AOPA & NBAA File Amicus Brief In Support of Santa Monica Municipal Airport

The Aviation Associations Warn That Closing the Airport Will Impact Air Safety In Southern California

Frederick, MD – The Aircraft Owners and Pilots Association (AOPA) and the National Business Aviation Association (NBAA) jointly filed an amicus or friend of the court brief in U.S. District Court in Los Angeles, February 10, 2014, in support of a Federal Aviation Administration motion to dismiss a federal lawsuit over the future of Santa Monica, Calif., Municipal Airport.

In the brief, AOPA and NBAA point to the protections that the federal government puts in place when it transfers federal airport property to sponsors such as the City of Santa Monica, including the obligation to maintain the property as an airport until such time as the federal government determines that it may no longer serve the purpose for which it was conveyed.  These protections are intended to recognize and preserve the importance of the airport to the national air transportation system so that the public is assured a safe and efficient national transportation infrastructure.  The closure of the Santa Monica Airport could create safety and congestion problems for air traffic in its geographic area, with ripple effects nationwide.

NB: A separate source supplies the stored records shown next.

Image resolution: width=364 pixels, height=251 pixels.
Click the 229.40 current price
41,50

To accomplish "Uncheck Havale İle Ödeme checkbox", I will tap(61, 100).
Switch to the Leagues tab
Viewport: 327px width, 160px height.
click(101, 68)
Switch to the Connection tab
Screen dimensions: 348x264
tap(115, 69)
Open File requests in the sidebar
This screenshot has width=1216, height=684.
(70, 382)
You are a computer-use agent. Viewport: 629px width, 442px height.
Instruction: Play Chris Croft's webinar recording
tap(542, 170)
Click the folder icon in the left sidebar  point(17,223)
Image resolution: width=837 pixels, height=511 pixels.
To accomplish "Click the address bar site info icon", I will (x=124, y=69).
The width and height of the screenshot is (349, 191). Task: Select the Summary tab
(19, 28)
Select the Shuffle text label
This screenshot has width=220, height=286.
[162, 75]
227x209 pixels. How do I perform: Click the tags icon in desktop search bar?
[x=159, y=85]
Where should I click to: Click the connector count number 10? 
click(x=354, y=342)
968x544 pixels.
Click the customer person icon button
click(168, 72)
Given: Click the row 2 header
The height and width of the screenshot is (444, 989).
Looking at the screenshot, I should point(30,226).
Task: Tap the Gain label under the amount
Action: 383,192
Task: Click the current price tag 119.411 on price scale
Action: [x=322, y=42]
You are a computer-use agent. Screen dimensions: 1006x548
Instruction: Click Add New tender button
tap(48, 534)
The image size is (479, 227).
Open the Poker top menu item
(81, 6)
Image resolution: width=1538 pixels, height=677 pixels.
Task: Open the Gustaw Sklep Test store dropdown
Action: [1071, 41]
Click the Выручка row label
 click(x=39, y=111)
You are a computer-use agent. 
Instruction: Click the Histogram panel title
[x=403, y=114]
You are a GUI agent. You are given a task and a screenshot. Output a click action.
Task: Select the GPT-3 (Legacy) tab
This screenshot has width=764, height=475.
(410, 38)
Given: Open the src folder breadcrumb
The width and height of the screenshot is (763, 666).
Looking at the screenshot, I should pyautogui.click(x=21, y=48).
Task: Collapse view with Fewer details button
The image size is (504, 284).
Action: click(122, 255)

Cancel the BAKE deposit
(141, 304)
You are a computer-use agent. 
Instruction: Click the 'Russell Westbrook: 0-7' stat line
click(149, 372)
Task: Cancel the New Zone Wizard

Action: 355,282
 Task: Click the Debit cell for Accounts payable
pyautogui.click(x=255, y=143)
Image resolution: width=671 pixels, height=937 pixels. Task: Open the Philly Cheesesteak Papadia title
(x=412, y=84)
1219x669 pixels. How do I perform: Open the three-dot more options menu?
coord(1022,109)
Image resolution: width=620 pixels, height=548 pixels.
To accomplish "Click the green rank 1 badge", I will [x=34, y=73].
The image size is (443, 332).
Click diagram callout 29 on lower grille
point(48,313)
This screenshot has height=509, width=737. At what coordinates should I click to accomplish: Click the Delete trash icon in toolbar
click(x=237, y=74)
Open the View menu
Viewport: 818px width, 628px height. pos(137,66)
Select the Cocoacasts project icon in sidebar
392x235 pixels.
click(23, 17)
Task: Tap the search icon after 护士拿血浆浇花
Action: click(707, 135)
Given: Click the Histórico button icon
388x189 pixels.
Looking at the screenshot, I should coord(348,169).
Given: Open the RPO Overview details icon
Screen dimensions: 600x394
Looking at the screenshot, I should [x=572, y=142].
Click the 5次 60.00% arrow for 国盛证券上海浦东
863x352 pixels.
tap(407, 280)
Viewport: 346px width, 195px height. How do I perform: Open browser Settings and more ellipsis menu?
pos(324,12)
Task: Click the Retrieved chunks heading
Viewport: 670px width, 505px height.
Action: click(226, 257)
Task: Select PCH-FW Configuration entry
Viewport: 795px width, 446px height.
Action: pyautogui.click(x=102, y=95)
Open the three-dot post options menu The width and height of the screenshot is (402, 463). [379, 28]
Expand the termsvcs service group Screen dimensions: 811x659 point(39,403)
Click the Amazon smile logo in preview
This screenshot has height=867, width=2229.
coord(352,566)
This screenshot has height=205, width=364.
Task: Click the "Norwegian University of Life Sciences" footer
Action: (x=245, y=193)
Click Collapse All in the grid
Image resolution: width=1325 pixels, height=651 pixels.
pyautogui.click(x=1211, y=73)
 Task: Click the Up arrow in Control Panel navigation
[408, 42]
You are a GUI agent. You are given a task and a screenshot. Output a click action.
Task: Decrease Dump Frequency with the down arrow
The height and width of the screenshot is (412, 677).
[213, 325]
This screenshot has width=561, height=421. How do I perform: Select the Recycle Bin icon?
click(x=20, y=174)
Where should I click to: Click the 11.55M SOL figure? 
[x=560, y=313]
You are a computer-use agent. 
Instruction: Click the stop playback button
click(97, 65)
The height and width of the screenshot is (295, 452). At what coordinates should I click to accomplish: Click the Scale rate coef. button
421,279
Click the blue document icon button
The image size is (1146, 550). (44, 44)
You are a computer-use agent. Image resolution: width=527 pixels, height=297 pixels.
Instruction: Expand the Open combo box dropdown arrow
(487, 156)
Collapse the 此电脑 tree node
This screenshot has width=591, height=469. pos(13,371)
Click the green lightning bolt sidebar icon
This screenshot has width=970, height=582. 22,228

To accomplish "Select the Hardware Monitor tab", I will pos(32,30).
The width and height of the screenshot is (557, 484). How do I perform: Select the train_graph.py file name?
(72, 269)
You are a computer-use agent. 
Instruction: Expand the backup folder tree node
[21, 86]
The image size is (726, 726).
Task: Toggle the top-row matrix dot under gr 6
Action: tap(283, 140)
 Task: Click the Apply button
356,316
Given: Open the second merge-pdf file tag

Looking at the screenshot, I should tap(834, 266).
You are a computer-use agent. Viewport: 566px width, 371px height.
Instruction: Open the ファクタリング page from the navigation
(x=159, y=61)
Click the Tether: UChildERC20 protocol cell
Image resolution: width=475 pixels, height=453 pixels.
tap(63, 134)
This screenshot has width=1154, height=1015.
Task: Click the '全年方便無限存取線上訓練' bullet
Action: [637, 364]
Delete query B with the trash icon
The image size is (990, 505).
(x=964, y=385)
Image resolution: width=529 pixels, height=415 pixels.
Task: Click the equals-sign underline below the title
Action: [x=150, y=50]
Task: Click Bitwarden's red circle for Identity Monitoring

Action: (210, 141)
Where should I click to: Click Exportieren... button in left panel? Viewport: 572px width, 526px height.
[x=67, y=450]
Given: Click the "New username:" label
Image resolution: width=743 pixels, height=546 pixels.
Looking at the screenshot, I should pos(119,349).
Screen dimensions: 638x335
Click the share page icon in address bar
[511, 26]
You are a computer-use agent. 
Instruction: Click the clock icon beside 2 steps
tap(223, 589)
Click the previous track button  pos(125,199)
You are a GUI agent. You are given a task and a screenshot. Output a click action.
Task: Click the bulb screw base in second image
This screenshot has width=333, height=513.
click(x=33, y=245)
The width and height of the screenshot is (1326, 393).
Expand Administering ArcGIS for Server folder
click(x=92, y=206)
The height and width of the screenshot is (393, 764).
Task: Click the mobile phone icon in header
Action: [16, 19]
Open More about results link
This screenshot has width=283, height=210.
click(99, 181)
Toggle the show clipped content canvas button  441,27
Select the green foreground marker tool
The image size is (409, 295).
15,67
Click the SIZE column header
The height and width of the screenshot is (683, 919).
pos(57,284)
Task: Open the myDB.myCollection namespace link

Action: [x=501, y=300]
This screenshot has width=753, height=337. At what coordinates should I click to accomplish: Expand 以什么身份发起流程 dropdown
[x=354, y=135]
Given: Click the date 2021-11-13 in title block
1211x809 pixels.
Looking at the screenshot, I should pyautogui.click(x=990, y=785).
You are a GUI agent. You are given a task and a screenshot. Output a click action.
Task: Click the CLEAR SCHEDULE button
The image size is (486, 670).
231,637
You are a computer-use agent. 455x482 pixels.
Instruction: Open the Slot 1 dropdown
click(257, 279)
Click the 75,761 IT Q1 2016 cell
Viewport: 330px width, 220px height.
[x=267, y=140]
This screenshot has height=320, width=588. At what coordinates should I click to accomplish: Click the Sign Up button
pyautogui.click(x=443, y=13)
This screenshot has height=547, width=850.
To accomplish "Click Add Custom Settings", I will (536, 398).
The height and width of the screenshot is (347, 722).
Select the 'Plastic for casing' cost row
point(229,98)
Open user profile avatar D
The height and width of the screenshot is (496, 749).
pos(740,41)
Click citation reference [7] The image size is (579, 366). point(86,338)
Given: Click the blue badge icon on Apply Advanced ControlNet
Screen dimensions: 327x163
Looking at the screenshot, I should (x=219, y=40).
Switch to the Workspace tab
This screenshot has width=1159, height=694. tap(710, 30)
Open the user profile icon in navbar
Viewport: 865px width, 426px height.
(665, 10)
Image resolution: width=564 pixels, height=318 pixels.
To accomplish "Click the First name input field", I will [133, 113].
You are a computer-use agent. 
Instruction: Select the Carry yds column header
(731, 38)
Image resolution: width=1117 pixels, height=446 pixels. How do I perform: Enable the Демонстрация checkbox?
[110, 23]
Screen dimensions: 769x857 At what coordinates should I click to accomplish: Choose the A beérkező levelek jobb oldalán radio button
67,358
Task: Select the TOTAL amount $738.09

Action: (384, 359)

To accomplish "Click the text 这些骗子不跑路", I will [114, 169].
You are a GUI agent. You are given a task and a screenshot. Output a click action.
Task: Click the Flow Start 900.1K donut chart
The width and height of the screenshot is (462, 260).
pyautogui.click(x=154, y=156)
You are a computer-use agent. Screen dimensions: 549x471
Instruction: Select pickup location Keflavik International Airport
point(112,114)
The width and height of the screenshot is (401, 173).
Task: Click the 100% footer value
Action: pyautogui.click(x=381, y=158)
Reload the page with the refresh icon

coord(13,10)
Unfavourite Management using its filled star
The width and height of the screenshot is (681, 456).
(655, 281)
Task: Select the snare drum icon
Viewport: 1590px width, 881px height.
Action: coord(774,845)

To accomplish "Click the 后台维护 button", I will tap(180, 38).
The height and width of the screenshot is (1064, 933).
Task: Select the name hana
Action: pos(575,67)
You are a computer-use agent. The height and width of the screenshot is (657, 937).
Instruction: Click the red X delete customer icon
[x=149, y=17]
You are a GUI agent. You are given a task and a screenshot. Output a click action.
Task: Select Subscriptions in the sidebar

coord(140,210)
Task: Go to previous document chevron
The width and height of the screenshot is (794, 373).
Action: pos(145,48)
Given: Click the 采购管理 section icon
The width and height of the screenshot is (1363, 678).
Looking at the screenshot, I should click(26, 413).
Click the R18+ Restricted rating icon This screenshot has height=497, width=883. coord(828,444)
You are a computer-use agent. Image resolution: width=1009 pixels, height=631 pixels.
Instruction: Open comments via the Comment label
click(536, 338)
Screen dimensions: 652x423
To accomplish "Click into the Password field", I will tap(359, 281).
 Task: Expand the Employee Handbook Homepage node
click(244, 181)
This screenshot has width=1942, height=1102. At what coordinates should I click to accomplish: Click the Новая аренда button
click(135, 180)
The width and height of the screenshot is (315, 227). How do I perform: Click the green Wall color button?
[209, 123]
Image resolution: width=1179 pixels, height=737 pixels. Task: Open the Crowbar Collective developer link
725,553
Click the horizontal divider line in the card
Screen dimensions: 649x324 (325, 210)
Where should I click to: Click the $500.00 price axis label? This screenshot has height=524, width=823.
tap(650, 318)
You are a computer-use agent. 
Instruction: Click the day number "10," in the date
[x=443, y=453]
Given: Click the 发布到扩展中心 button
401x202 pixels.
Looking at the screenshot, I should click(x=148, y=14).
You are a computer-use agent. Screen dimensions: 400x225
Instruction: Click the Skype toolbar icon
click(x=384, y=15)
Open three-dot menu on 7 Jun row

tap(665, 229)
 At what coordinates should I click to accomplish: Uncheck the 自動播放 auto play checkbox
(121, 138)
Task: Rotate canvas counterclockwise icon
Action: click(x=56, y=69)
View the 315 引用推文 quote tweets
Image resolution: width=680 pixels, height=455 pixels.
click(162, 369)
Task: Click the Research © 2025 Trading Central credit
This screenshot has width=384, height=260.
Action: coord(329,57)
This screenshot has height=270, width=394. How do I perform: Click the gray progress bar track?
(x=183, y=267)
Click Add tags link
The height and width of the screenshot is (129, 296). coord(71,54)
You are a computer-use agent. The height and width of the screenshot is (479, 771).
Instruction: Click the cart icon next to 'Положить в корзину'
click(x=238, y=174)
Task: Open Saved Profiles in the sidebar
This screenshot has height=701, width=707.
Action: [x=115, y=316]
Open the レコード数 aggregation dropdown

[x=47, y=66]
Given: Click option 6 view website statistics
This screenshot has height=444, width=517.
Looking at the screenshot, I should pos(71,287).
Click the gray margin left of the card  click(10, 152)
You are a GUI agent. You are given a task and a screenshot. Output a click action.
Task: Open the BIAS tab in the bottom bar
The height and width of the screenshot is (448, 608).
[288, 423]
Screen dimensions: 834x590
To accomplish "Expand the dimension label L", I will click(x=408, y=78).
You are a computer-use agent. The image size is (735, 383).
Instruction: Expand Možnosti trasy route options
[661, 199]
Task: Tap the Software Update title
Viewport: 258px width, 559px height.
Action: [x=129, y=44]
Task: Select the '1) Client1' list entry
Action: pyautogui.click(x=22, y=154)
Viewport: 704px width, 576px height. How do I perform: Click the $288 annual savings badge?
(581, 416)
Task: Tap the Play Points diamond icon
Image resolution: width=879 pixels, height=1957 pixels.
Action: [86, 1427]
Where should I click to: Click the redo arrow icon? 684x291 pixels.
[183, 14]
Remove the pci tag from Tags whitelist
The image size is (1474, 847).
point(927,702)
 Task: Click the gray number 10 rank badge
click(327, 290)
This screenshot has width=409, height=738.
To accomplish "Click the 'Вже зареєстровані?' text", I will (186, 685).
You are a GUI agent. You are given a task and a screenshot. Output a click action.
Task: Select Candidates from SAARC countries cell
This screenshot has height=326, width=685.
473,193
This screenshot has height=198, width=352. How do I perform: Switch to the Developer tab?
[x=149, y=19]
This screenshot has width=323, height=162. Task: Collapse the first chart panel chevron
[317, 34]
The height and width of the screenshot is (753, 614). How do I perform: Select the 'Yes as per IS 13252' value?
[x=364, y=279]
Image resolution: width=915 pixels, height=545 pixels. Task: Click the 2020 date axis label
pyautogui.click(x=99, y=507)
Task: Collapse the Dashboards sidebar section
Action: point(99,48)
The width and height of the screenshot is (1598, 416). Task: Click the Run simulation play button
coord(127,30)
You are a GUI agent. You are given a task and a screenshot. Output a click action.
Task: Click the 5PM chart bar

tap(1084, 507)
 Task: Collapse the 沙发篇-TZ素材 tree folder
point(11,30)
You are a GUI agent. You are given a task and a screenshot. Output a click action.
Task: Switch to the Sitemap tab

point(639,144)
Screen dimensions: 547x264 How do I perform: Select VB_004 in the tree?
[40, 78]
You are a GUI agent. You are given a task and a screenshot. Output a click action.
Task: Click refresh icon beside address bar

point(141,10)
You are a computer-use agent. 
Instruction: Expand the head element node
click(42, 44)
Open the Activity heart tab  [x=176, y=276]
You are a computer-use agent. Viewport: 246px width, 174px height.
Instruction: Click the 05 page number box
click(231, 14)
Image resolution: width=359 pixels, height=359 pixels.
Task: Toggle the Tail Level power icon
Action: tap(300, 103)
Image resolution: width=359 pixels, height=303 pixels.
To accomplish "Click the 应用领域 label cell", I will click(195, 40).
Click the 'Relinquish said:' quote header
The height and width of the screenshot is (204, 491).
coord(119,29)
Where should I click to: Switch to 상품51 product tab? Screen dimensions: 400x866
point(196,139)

Santa Monica hosts more than 102,000 flight operations each year – an average of 280 per day. Those flights could not readily be absorbed by other area airports.

The associations filed the amicus brief after the FAA asked a judge to dismiss a lawsuit brought by the city over use of the airport property.  While the City of Santa Monica and the FAA have presented the technical arguments over the terms of an agreement signed decades ago, AOPA and NBAA intend to present the court with the bigger picture of what is at stake if the City is allowed to breach its agreement and leave the future of the Santa Monica Airport to the City’s whim.

The amicus brief states that allowing the City of Santa Monica to close the airport could have unintended consequences for more than 200 other airports that operate under surplus property transfer agreements similar to the one between the federal government and the City of Santa Monica.

Those airports include Van Nuys Airport, Chicago O’Hare International Airport, Los Angeles International Airport and San Francisco International Airport, among others. If other cities were to follow Santa Monica’s lead to up-end obligations that it knowingly accepted and attempt to gain unilateral control to restrict or close those airports, simply because it no longer likes having the airport, the national air transportation system could be devastated, the associations argued.

The AOPA-NBAA brief also stressed that the airport is an important asset to Santa Monica’s economy, hosting some 175 businesses that provide 1,500 jobs and generating an estimated $275 million in annual economic output.

“This airport is not only critically important to the regional and national air transportation system, it also creates jobs and economic activity in Santa Monica, and it should not be closed because the City is no longer satisfied with the agreements it made with the federal government,” said Ken Mead, general counsel for AOPA. “We think the FAA has presented a compelling argument for dismissing the lawsuit and we hope the judge in the case will agree.”

AOPA and NBAA have engaged their members and the pilot and aircraft operator community in defense of Santa Monica Airport, which has been in use since 1919 and for many years was the site of Douglas Aircraft Co. Indeed, Douglas built many of the homes next to the airport for its employees.

The City of Santa Monica leased the airport to the federal government during World War II, but regained control after the war through a conveyance that assured the federal government that the city would operate the airport in perpetuity.

More than 65 years have passed since the city reached its agreement with the federal government, and the city has repeatedly acknowledged the government’s interest in maintaining the land as an airport over the intervening years.

In the lawsuit, filed Oct. 31, 2013, the Santa Monica City Council asked the court to give the City clear title to airport property and challenged the current effectiveness and constitutionality of agreements that require the city to continue to operate the airport.

But in the motion to dismiss, filed Jan. 10, the federal government argued that the city is disputing the terms of the land agreement decades too late. According to the court filing, the City had 12 years under the Quiet Title Act to bring suit against the federal government once the city learned of the government’s interest in the property.

The motion also called the city’s constitutional claims “unripe” because they can only be triggered by the government’s action to take control of the airport — an event that has not taken place.

In recent years residents living next to the airport have rallied to close it, complaining of noise and pollution. However, a 2011 poll of Santa Monica residents commissioned by AOPA found that two-thirds of voters would like the airport to remain open and that the airport was not considered a key issue facing the city.

The city has repeatedly attempted to close the popular airport, which serves as an important reliever for nearby LAX. AOPA has spent hundreds of hours engaging the pilot community, talking to community leaders, working with the FAA and participating in legal actions in support of the field.

“We believe it is critical that the judge in this case understand that there is more at stake in this case than whether this piece of property stays an airport or not,” says Ken Mead. “The federal government is charged with maintaining and improving airports to meet the transportation needs of our nation, and the reason for certain terms in the agreements that it makes with airport sponsors is so that the government is able to meet those needs.”

AOPA maintains that the city is undermining the public’s interest, locally and nationally, in favor of the interests of a vocal few.